Le cose, di per sé, non posseggono un valore assoluto, intrinseco e immutabile: sono le circostanze, in un assoluto relativismo, a determinarne il valore, gli eventuali pregi, la qualità. Se così è per ogni cosa esistente, finanche per gli esseri animati, lo stesso vale per la musica, che è passata nel giro di poco più di un secolo da essere una tra le arti in assoluto di maggior valore, una tra le più rare, tra le più pregiate, a quella in assoluto di minor rilievo, di minore importanza. Tutto determinato dalle circostanze, che in ambito artistico e culturale sono decise in buona parte dalla veicolazione dell’idea, dalla distribuzione del prodotto artistico.

Fino alla fine del XIX secolo la musica si trovava solo nei luoghi in cui esisteva realmente, in cui qualcuno la suonava, la eseguiva, la interpretava: che fosse il salotto di una famiglia borghese, una chiesa durante una funzione religiosa o una qualche sala da concerto, il suono non aveva altro mezzo, per essere veicolato, se non quello fisico, reale, tangibile. La discografia, prima nelle sembianze di un cilindro e poi in quelle di un disco, ha praticamente introdotto per la prima volta nella storia il concetto di home entertainment, rendendo la musica, passo dopo passo e non senza i dovuti decenni, un bene a portata di chiunque, a portata di mano: non occorreva più abitare in un medio o grande centro urbano di un qualche paese abbastanza progredito per concedersi il lusso, non certo quotidiano, di ascoltare una ristretta selezione delle grandi opere sonore dell’ingegno umano, bastava avere nei paraggi un negozio di dischi per potersi dotare di qualsiasi genere di espressione musicale esistente e includerla nella propria personalissima libreria sonora.

Un salto non da poco per un’arte che, soprattutto nel caso delle sue espressioni più alte e complesse, da elitaria diventava bene comune, prodotto alla portata di tutti: in termini assoluti e intrinseci, una prima, cocente svalutazione. La musica, qualsiasi essa fosse, manteneva però un costo, un prezzo tale da garantirle un preciso posizionamento sul mercato e dunque, date le circostanze, un determinato valore economico. La discografia, questo il settore industriale che per più di un secolo ha gestito la veicolazione e la distribuzione musicale, è cioè riuscita, prosperando anche notevolmente, ad assicurare alle produzioni sonore un preciso valore di mercato, tale cioè da consentire ai produttori una serie di investimenti e a un intero settore economico di garantire da vivere, anche più che dignitosamente, a decine di migliaia di persone impiegate in quel business: un disco, al pari di una conquista territoriale, poteva arrivare a spostare il Pil di una nazione, e non è un caso se l’arrivo dei Beatles negli Usa, il 7 febbraio del 1964, passò agli annali, in una non casuale analogia con le operazioni militari, come il più importante sbarco musicale della storia.

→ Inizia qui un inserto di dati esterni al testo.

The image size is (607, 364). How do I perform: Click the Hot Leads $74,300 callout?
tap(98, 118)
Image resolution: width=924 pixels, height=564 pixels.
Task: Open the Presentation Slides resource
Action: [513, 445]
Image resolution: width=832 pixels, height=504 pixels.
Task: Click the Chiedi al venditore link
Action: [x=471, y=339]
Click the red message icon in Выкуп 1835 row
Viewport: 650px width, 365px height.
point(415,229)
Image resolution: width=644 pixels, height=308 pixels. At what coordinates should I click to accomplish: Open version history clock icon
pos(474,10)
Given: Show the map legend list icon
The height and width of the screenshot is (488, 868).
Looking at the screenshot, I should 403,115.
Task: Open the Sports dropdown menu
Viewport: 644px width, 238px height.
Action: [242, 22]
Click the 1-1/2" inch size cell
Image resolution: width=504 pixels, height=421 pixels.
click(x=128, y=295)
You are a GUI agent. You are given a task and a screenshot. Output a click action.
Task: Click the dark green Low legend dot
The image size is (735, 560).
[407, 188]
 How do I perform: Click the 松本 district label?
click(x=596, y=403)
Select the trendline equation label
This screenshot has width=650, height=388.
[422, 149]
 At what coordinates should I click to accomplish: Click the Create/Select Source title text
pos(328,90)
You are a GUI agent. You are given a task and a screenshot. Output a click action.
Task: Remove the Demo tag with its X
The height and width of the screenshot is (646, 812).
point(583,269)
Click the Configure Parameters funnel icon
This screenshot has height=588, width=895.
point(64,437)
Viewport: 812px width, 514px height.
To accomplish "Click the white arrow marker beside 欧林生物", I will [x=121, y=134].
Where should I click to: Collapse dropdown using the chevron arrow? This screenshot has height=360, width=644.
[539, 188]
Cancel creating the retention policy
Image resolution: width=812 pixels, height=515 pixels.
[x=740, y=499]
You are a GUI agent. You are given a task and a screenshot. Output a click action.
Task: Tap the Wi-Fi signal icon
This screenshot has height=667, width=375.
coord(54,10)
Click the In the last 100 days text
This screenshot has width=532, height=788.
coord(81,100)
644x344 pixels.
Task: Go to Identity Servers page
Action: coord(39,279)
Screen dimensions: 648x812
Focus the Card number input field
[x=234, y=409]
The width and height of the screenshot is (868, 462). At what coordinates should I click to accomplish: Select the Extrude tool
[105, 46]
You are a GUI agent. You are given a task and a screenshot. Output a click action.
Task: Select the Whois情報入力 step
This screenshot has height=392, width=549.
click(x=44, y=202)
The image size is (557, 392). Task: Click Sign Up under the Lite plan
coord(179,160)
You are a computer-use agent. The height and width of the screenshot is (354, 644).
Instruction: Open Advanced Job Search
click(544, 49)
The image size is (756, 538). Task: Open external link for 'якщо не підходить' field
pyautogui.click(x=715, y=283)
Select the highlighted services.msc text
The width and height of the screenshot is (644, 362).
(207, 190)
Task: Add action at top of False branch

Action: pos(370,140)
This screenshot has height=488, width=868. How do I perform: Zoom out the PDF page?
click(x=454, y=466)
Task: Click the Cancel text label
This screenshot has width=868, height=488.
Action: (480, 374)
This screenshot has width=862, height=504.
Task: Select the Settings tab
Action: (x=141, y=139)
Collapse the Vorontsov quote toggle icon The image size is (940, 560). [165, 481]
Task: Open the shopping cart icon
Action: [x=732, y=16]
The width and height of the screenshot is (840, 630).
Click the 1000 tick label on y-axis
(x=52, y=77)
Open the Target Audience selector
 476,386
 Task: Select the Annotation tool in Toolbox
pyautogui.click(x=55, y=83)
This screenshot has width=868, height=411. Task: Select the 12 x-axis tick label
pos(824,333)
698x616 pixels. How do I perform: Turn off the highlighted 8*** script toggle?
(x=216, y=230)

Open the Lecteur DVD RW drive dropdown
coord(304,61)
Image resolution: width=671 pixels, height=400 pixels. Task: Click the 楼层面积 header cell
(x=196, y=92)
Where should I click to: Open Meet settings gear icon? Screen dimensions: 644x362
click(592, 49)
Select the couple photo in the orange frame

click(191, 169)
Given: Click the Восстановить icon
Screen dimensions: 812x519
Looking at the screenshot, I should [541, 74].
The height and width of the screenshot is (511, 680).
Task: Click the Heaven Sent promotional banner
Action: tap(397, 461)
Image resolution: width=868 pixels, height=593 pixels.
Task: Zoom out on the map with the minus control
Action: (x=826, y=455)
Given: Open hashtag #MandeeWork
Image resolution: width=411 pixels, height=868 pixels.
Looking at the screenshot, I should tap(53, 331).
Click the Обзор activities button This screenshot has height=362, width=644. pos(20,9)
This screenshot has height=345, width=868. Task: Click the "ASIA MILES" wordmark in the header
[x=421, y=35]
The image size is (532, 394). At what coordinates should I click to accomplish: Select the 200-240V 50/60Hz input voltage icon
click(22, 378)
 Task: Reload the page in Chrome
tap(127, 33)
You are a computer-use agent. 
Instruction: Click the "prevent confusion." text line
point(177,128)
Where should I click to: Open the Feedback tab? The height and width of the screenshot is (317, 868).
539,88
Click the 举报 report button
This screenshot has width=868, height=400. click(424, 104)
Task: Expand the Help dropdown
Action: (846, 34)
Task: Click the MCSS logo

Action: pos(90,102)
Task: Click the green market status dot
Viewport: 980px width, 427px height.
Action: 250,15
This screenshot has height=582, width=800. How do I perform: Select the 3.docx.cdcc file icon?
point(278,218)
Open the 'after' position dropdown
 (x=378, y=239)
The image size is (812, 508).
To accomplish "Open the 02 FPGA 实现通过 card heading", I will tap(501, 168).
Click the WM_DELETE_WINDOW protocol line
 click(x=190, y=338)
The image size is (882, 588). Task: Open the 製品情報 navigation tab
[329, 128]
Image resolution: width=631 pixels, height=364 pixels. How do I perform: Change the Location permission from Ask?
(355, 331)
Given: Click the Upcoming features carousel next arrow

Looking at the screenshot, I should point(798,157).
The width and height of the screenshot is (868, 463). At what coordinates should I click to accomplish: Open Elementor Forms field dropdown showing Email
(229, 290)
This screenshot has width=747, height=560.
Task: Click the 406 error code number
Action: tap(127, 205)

Non a caso i musicisti, quando capaci di migliorare le economie nazionali, venivano insigniti di titoli onorifici e nobiliari: la discografia, al pari dei più forti settori industriali, spostava le economie. Cose che non esistono più? Non proprio, ma non sono certo i dischi il traino di un settore, quello musicale, che ha dovuto ritirarsi da un fronte per ripiegare su altri. Senza disco, sostituito dallo stream, non esiste discografia, non esistono dischi d’oro o di platino, non esistono vendite. Lo stream è mera vetrina in cui il cliente familiarizza col prodotto, decidendo poi se frequentarlo, in tutte le sue varianti possibili, o meno. Ma è del tutto anacronistico che gli enti certificatori continuino a esprimersi in termini di vendite o addirittura certificazioni discografiche, dando l’impressione di essere rimasti intrappolati in un’epoca che da un pezzo non esiste più, parlando un linguaggio che non ha più alcun corrispettivo nell’effettiva realtà delle cose.

Se nel 1998 il settore discografico italiano valeva 1000 miliardi di lire, nel giro di 25 anni il suo valore è calato di oltre il 50%, e questo a fronte di una vertiginosa crescita delle certificazioni discografiche, che in appena 14 anni, dal 2009 al 2023, sono salite per gli album da 49 a 193, di fatto quadruplicando. Si capisce bene che a un’inflazione del prodotto corrisponde, come in qualsiasi settore produttivo, una deflazione del suo valore. Dell’industria discografica, dunque, resta al più un’immagine virtuale, e la musica registrata, o quel che di essa resta, sta non proprio serenamente investendo altrove. Sarebbe dunque giunto il momento di dare nomi nuovi a fenomeni del tutto inediti: industria dello stream musicale al posto di industria discografica, stream d’oro al posto di disco d’oro, e così via.